- _Problem description_: Extend the securities commission's ruling on sanctions below, continuing directly after its account of how Thow used the funds his clients gave him.

- _Text section_:
▼▼▼

B         Factors to consider
¶ 49 In Re Eron Mortgage Corporation [2000] 7 BCSC Weekly Summary 22, the commission discussed the factors relevant to sanction as follows (at page 24):
        In making orders under sections 161 and 162 of the Act, the Commission must consider what is in the public interest in the context of its mandate to regulate trading in securities.  The circumstances of each case are different, so it is not possible to produce an exhaustive list of all of the factors that the Commission considers in making orders under sections 161 and 162, but the following are usually relevant:
          · the seriousness of respondent’s conduct,
          · the harm suffered by investors as a result of the respondent’s conduct,
          · the damage done to the integrity of the capital markets in British Columbia by the respondent’s conduct,
          · the extent to which the respondent was enriched,
          · factors that mitigate the respondent’s conduct,
          · the respondent’s past conduct,
          · the risk to investors and the capital markets posed by the respondent’s continued participation in the capital markets of British Columbia,
          · the respondent’s fitness to be a registrant or to bear the responsibilities associated with being a director, officer or adviser to issuers,
          · the need to demonstrate the consequences of inappropriate conduct to those who enjoy the benefits of access to the capital markets,
          · the need to deter those who participate in the capital markets from engaging in inappropriate conduct, and
          · orders made by the Commission in similar circumstances in the past.

¶ 50 Thow contravened section 14(2) of the Rules, which requires registrants to deal fairly, honestly and in good faith with their clients.

¶ 51 Instead, this is how Thow treated his clients:
      · He solicited funds from his clients to invest in the construction loans, the NCB Jamaica shares, and the Berkshire IPO.  Then he used the funds his clients gave him to invest in those securities for other purposes.

▲▲▲

- _Data records_:
▼▼▼

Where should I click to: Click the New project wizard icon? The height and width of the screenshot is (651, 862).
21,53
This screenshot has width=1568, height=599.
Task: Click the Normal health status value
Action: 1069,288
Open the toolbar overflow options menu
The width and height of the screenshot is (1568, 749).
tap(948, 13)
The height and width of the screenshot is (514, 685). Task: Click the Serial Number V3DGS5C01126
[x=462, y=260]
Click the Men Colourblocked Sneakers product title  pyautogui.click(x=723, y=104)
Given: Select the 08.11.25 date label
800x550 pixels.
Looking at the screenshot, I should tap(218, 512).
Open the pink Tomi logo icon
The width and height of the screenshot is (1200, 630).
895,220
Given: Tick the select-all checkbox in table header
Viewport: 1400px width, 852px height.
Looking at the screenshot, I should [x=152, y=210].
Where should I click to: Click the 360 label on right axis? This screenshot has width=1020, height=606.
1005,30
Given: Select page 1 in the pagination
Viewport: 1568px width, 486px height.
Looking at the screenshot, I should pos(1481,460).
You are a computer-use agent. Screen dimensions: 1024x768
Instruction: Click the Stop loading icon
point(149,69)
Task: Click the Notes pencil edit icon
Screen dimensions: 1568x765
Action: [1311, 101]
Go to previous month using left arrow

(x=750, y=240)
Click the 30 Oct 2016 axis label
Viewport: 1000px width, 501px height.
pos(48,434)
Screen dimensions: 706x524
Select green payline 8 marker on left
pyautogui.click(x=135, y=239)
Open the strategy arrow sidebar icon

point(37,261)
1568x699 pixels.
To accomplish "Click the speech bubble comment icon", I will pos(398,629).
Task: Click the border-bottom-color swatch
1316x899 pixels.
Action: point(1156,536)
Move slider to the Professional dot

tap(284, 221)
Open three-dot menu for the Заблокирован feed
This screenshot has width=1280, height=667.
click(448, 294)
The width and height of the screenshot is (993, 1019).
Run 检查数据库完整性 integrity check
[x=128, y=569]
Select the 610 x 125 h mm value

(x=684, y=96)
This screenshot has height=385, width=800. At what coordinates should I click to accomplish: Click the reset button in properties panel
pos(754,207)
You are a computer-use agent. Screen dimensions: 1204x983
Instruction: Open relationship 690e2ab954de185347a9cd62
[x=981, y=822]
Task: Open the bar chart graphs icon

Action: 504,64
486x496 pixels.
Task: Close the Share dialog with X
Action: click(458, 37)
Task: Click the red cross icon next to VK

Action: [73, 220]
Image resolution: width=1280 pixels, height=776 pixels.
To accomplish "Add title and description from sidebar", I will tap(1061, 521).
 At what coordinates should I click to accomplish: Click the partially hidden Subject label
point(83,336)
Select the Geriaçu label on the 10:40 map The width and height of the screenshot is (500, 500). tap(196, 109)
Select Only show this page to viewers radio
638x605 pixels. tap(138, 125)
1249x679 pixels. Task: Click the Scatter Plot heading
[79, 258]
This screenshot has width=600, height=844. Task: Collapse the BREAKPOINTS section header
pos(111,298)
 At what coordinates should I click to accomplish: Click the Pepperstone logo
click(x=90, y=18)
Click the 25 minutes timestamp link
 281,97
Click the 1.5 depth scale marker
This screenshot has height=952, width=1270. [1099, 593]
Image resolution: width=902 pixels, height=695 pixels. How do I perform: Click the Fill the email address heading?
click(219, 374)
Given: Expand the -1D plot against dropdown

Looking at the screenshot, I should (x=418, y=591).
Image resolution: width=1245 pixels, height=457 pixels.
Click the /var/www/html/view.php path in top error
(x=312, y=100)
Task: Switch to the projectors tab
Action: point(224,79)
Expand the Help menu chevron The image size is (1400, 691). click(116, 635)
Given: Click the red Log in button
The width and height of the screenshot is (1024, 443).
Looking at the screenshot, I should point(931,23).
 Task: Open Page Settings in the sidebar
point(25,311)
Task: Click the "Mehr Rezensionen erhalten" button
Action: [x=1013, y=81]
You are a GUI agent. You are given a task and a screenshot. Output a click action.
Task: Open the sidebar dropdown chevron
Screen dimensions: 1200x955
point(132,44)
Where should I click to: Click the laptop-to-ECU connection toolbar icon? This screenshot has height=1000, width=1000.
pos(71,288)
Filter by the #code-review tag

▲▲▲

- _Task result_:
      · Most of the money he took was for investments that did not exist.
      · He encouraged clients to sell their mutual funds and mortgage their homes to raise the money for these so-called investments.
      · He “reinvested” their funds without their permission.
      · He liquidated one client’s mutual fund account without the client’s permission and appropriated the proceeds before reversing the transactions at the client’s insistence.
      · He provided no documentation to evidence his clients’ investments.
      · He lied to them about where their money had gone, how much their investments were worth, and when they would be repaid.  

¶ 52 As we said in our Findings, Thow’s conduct represents as blatant a contravention of these rules as one could imagine: he dealt unfairly, dishonestly, and in bad faith with his clients.

¶ 53 Thow also contravened section 34(1) by trading securities he was not registered to sell.  In fact, he traded securities that did not exist at all.  The main issue here is not Thow’s contravention of section 34(1), but his abuse of the trust of his clients who were his clients only because of their relationship with him as a mutual fund salesperson.

¶ 54 Most seriously, Thow made misrepresentations to investors that went to the heart of their intended investments, and he perpetrated a fraud on them. 

¶ 55 This is what Thow told his clients:
      · They would be investing in short-term construction loans, secured by mortgages and yielding high rates of return, with no risk. 
      · The construction loans were safe because they were documented by a Vancouver law firm and held by the firm or by Berkshire.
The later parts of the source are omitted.